Brice plays Aaron, an overeager videographer who is reticent about his need for some quick cash, and upon those needs he answers a Craigslist advertisement from Josef (Mark Duplass). The requirements for payment are quite simple: Show up with a camera, and be prepared to film for 8 hours or so. Easy enough, right ? Only after Aaron shows up to Josef’s spacious (and highly elevated) mountain home and begins to think the whole gig was a sham, he is immediately scared by the prankish Josef (aah, what a kidder that guy is!). You see, Josef is enjoying every single moment that he has left on this world: He’s been diagnosed with Stage 4 inoperable brain cancer and wishes for Aaron to document as much of Josef’s teachings towards his unborn son – a direct reference to Michael Keaton’s My Life is mentioned.
The filming starts out innocently (however a little odd) and we see Josef as a man who, despite his eccentricities, simply seems like a fellow who wants to give his son the most information about how to take life and enjoy it. From Josef bathing in a tub while describing his time as a child with his dad taking a “tubby” (very disturbing indeed) to dancing around with a werewolf mask on named “PeachFuzz,” the shoot goes from wholesome to downright unsettling in a sustained amount of time.
Nonetheless, Aaron chalks it up to simple idiosyncratic behavior, and the two become friends (although not in the defined text) – it appears that Josef is getting a little too close to Aaron emotionally, and as the night drags on, things begin to spiral downwards.

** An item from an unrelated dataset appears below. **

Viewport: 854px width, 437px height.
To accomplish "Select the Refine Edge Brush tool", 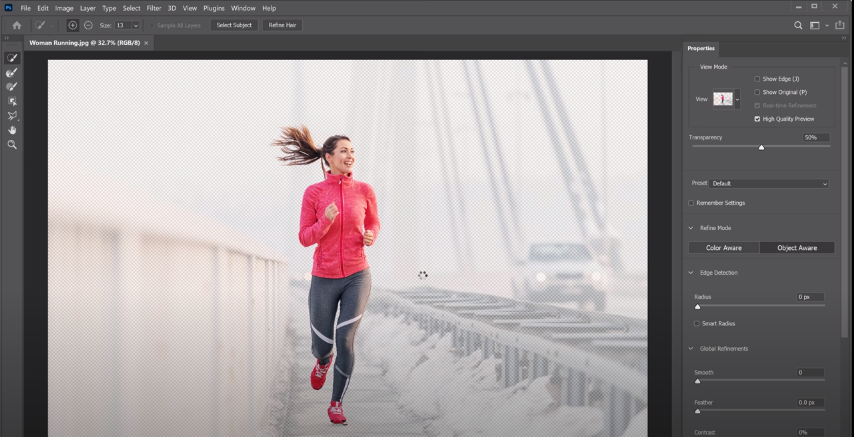I will [x=12, y=73].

The remains of the movie simply must be seen, and I feel as if I’d be doing an incredible disservice to the viewers if I started rambling off further details, but take this to heart – this film is downright creepy in its presentation and the fact that this is becoming more and more of an occurrence in these days of online personal advertising. You just NEVER know who’s out there waiting to meet you, and I think that this is exactly the perfect prescription for a downright shuddersome film.
Brice and Duplass take their performances up a notch with Brice as the appetent and shielded bystander and Duplass supplying the chills as a potentially disturbed individual that just craves some friendly attention. After a short time you lose sense of the whole “heartfelt communication” between a father and his yet-to-be-born son and jump into a visual feel as if you’re the one holding the camera, slowly peeking around different corners, waiting for that elusive jump scare (and there are a few to speak of.) While some found-footage movies beg you to ask, “Why is our cameraman continuing to film while in a state of panic?,” you can understand here why the actions are necessary, and that is a solid plus in my book… I mean if I’m willing to overlook the whole shaky-cam thing (one of my biggest peeves), then this movie simply has to be doing something right – a must watch.